[EXERCISE AIM]
The goal here is an exact copy of the entries below, without their pictures.

[DATASET RECORDS]
━━━━
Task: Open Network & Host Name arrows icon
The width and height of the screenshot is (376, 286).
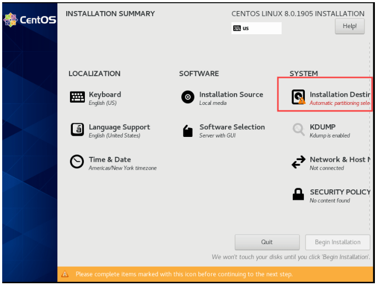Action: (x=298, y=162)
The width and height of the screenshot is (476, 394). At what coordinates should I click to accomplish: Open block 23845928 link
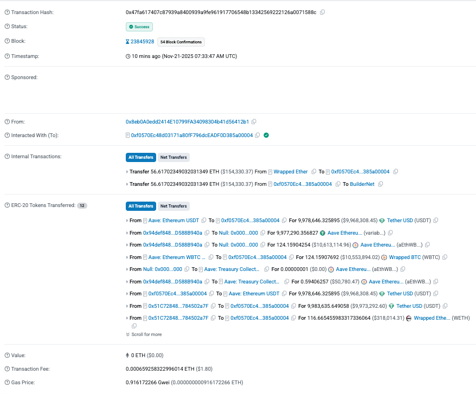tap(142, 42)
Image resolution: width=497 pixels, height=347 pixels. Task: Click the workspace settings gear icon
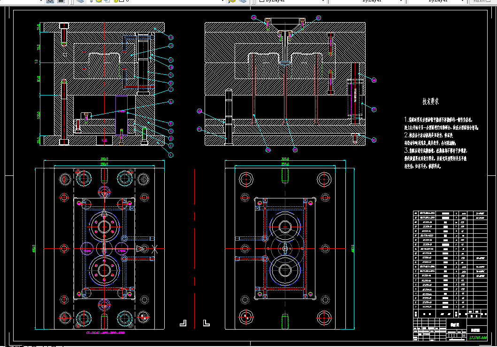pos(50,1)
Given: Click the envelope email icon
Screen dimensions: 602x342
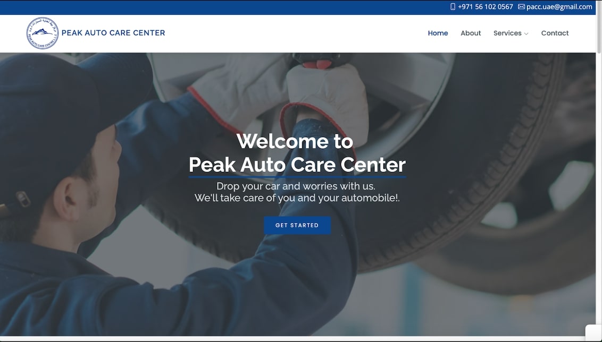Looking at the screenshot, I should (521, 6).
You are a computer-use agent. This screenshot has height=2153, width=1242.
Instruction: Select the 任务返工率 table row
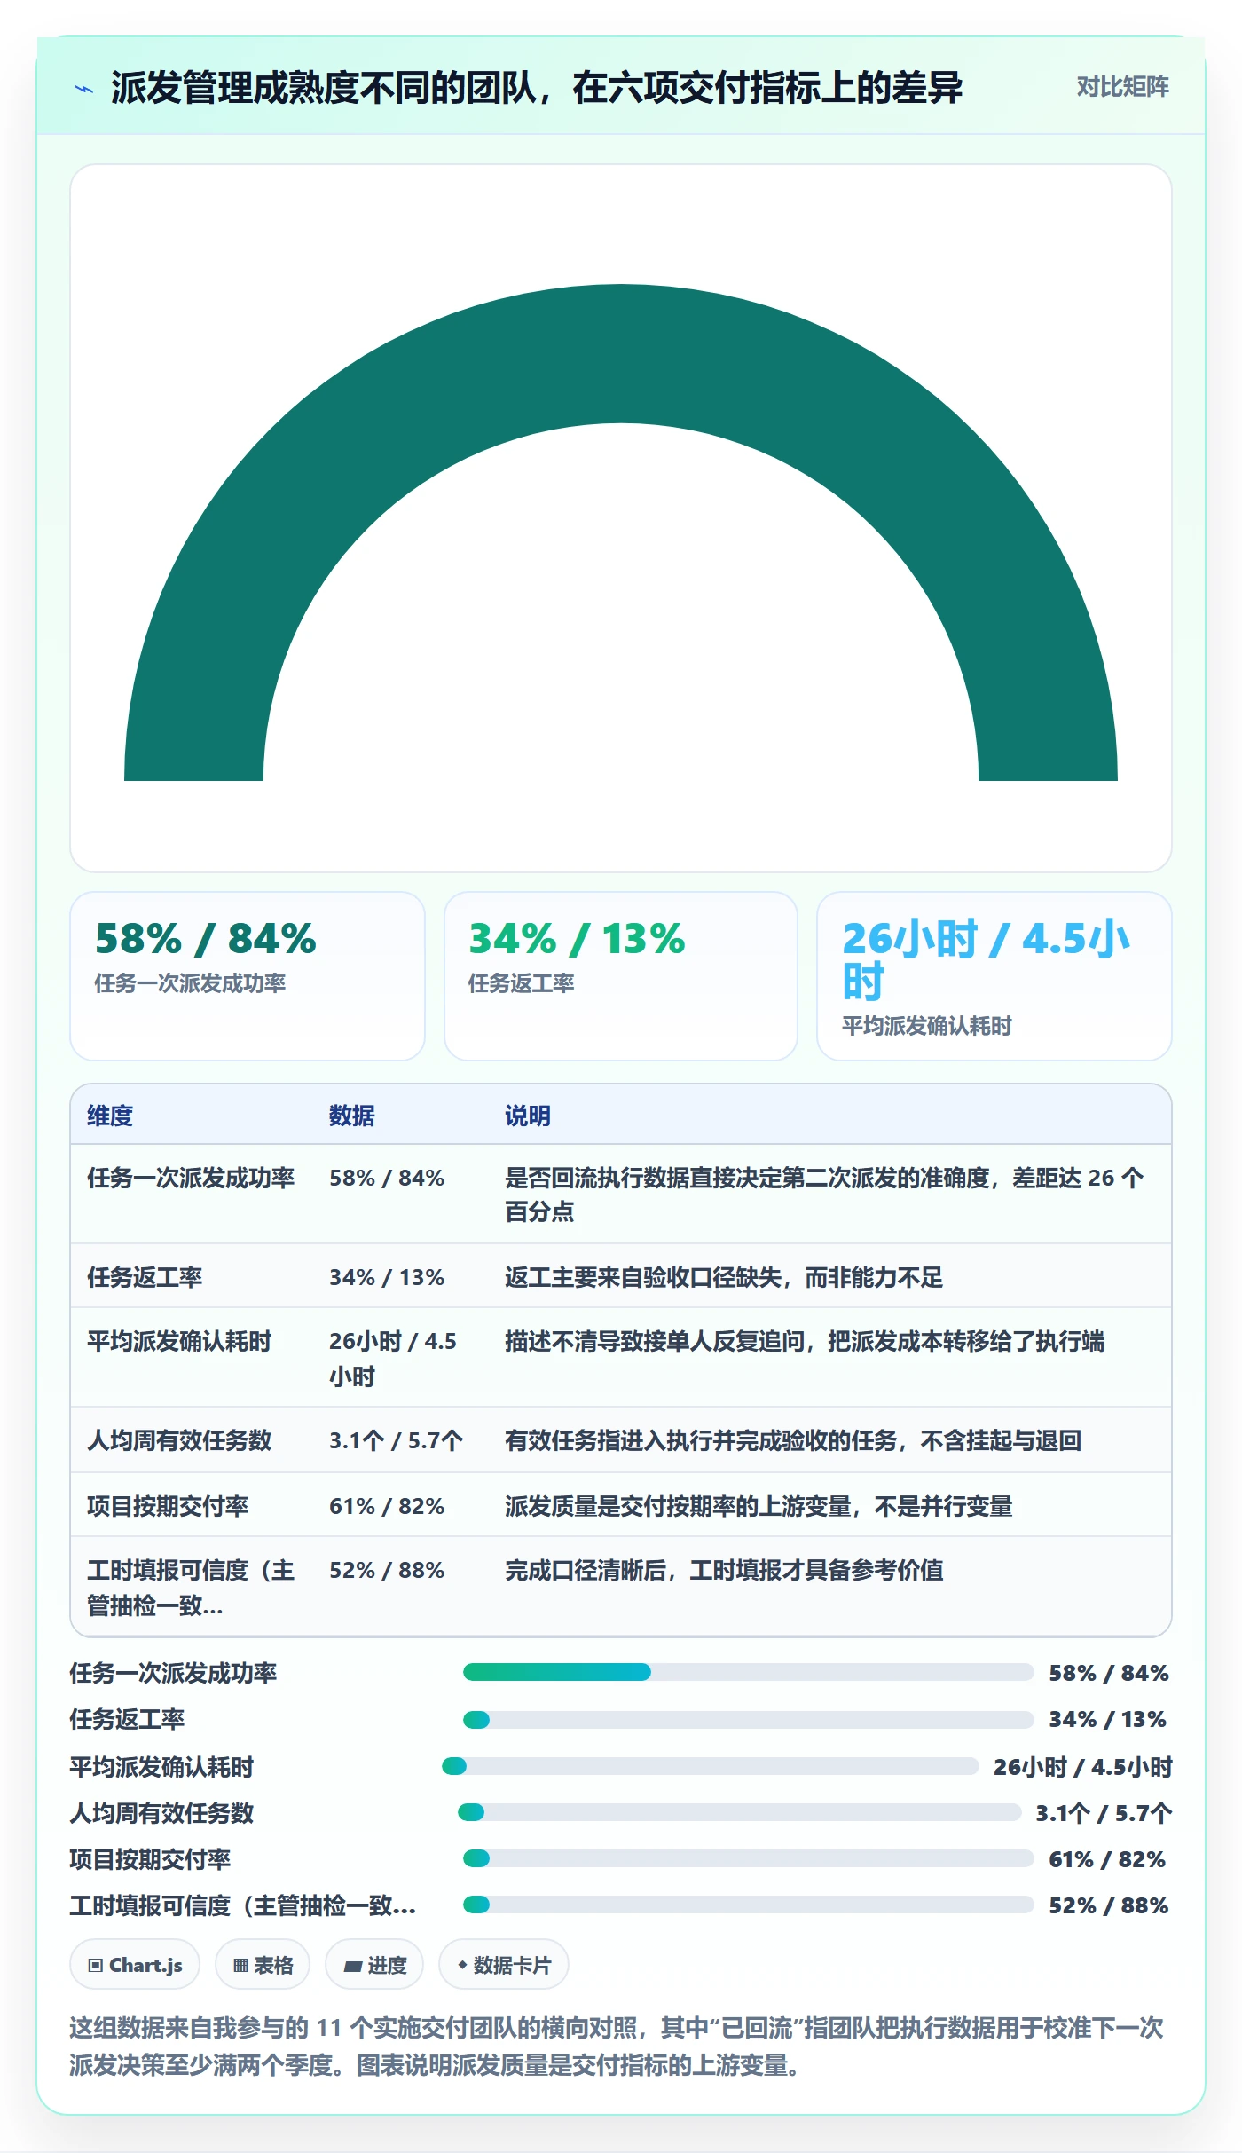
━━━━
[TASK OUTPUT]
Task: Open Network & Host Name arrows icon
The width and height of the screenshot is (376, 286).
Action: (x=298, y=162)
The width and height of the screenshot is (476, 394). At what coordinates should I click to accomplish: Open block 23845928 link
tap(142, 42)
Image resolution: width=497 pixels, height=347 pixels. Task: Click the workspace settings gear icon
pos(50,1)
Given: Click the envelope email icon
Screen dimensions: 602x342
Looking at the screenshot, I should (521, 6).
You are a computer-use agent. This screenshot has height=2153, width=1242.
Instruction: Select the 任务返工率 table row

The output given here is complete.